For those interested, there's a lot of history of the development and enlargement of the Classification in the annual reports of the Librarian of Congress to Congress, which are available at Hathi Trust.
Never knew about LoC book Classification till now; based on what I read I'd call it a failed US-wide attempt to standardize US collections (not international ones).
Neat as it is, it's not free to access ($; why??), it's not used outside US(/Canada) and it's not used as standard by US booksellers or libraries, and it's anglocentric as noted in [0] (an alternative being Harvard–Yenching Classification, for Chinese books). Also that's disappointing you say that the states vary greatly in applying that segmentation.
Having dealt with Baker & Taylor in the past, this doesn't surprise me in the least. It was one of the most technologically backwards companies I've ever dealt with. Purchase orders and reconciliations were still managed with paper, PDFs, and emails as of early 2020 (when I closed my account). I think at one point they even had me faxing documents in.
A bit tangential but one of my favorite early amzn stories is when a small group from Ingram (at the time, the other major US book distributor) came to visit us in person (they were not very far away ... by design).

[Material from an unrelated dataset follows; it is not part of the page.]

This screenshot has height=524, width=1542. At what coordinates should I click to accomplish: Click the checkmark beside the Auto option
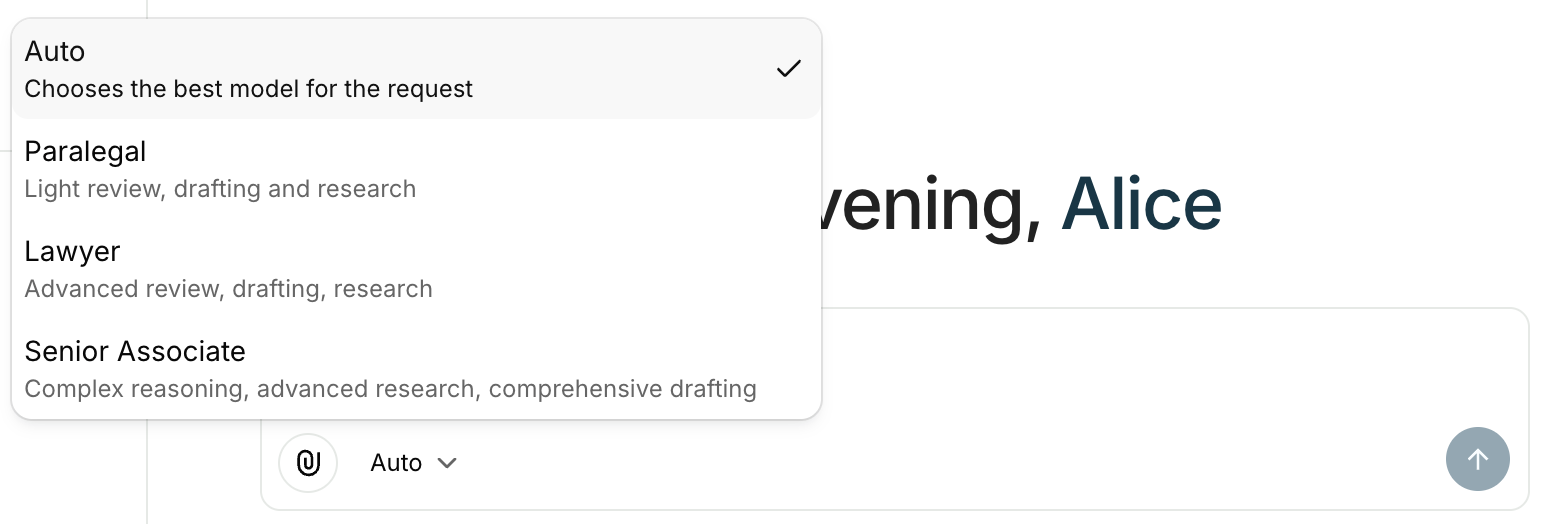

It was clear that they were utterly gobsmacked that a team of 3 or 4 people could have done what we have done in the time that we had done it. They had apparently contemplated getting into online retail directly, but saw two big problems: (a) legal and moral pushback from publishers who relied on Ingram just being a distributor (b) the technological challenge. I think at the time their IT staff numbered about 20 or so. They just couldn't believe what they were seeing.
Good times (there weren't very many of those for me in the first 14 months) :)

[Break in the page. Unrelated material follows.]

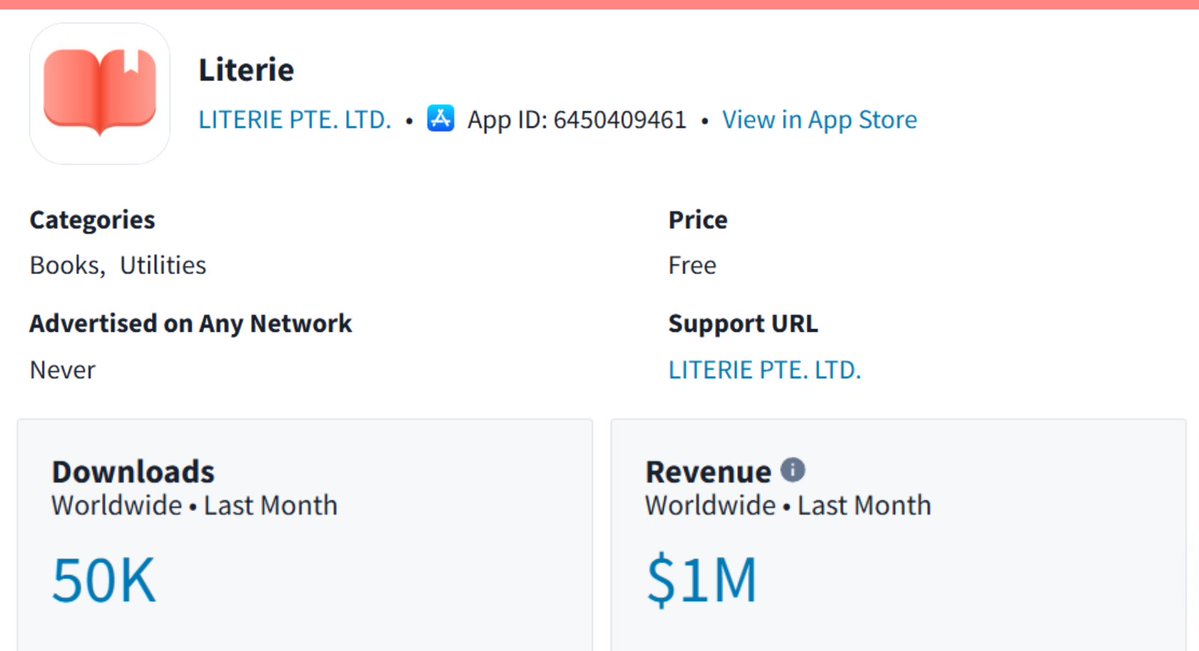
Task: Click the Utilities category label
Action: point(163,265)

It’s not uncommon for an ISBN to have been assigned multiple times to different books [0]. Thus “all books in ISBN space” may be an overstatement.
There’s also the problem of books with invalid ISBNs, i.e. where the check digit doesn’t match the rest of the ISBN, but where correcting the check digit would match a different book. These books would be outside of the ISBN space assumed by the blog post.
And possibly not even assigned at all. I looked at the lowest known ISBNs for Czech publishers and a different color stood out: no, https://books.google.cz/books?vid=ISBN9788000000015&redir_es... is not a correct ISBN, I'd say :-) (But I don't know if the book includes such obviously-fake ISBN, or the error is just in Google Books data.)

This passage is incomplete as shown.